Home-based HIV counseling and testing: Client experiences and perceptions in Eastern Uganda
Kyaddondo D, Wanyenze RK, Kinsman J and Hardon A: BMC Public Health 12(966), 12 November 2012

Doubts have been cast about the ability of Home-Based HIV Counseling and Testing (HBHCT) to adhere to ethical practices including consent, confidentiality, and access to HIV care post-test. This study explored client experiences in relation these ethical issues. Researchers conducted 395 individual interviews in Kumi district, Uganda, where teams providing HBHCT had visited 6–12 months prior to the interviews. They found that 95% of respondents had ever tested (average for Uganda was 38%). Among those who were approached by HBHCT providers, 98% were informed of their right to decline HIV testing. Most respondents were counseled individually, but 69% of the married/cohabiting were counseled as couples.

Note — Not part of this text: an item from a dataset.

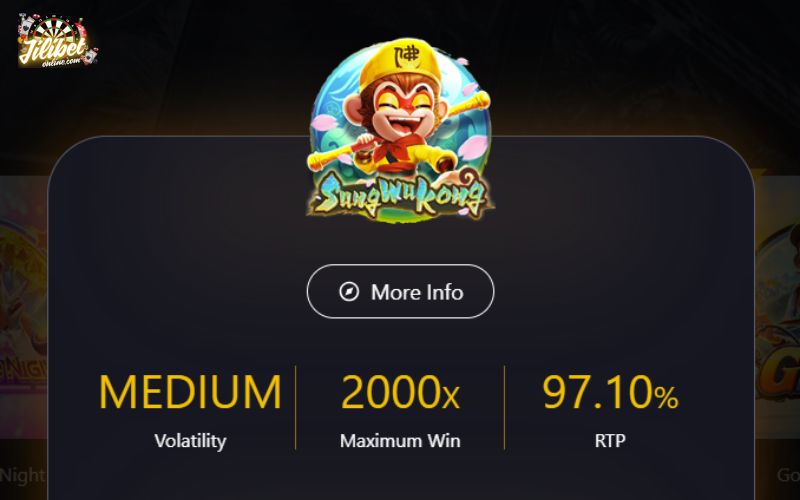The image size is (800, 500).
Task: Click the partially visible Night game title
Action: coord(22,475)
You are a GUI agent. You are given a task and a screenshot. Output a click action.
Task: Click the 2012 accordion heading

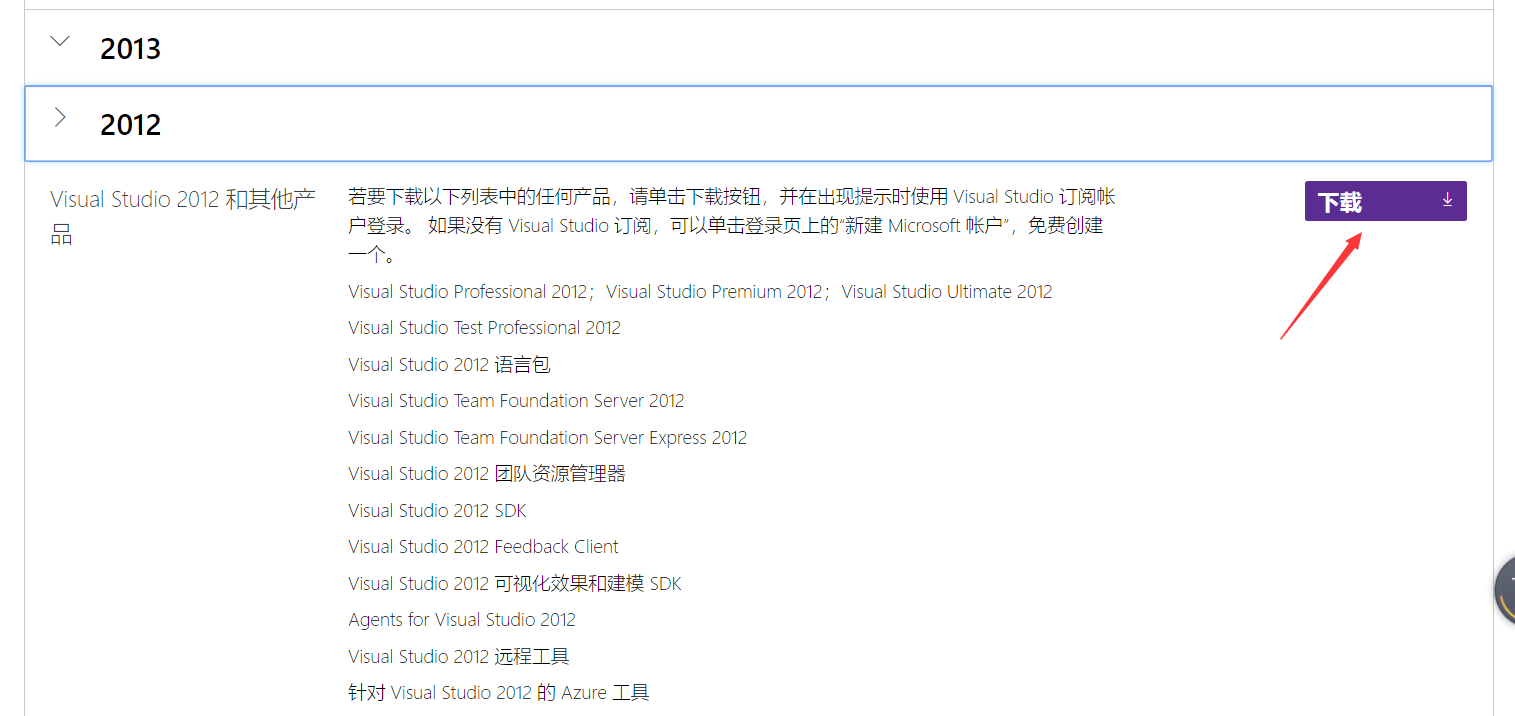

Most respondents (94%) were satisfied with the information given to them and the interaction with the HBHCT providers. These findings show a very high uptake of HIV testing and satisfaction with HBHCT, a large proportion of married respondents tested as couples, and high disclosure rates. HBHCT can play a major role in expanding access to testing and overcoming disclosure challenges. However, access to HIV services post-test may require attention.

Referral and access to care of HIV prevalent cases: experience from the early capture HIV cohort study in Kampala
Mutengu LN, Kibuuka H, Millard M, Sekiziyivu A, Wakabi S, Nanyondo J et al: Retrovirology 9(Suppl 2), 13 September 2012

Trial sponsors and implementers are ethically obligated to refer HIV infected Individuals identified in a research study at screening for HIV care and treatment. Makerere University Walter Reed Project is conducting HIV surveillance among high risk uninfected female sex workers. This study describes patterns in participants’ receipt of HIV results and response to referral for HIV care and treatment. Results indicated HIV prevalence was 35% at screening. Out of the 221 prevalent cases, only 96 participants (43%) received HIV confirmatory results and were referred for care, while 9 (4%) declined referral. The majority did not return for either their initial or confirmatory HIV result; while a few declined a blood re-draw. Of the 96 participants referred, 58% are currently in care, 14% did not report for care predominately citing indecisiveness while 28% could not be tracked. Most of the acutely infected participants (6/8) are in care. The authors argue that, although trial implementers may fulfil their obligation in referring study participants for HIV care, participants have a key role to play in facilitating this process. The large number of HIV prevalent female sex workers who did not return for their HIV results and may not be aware of their status could be a potential driver of the epidemic in Uganda, the paper concludes.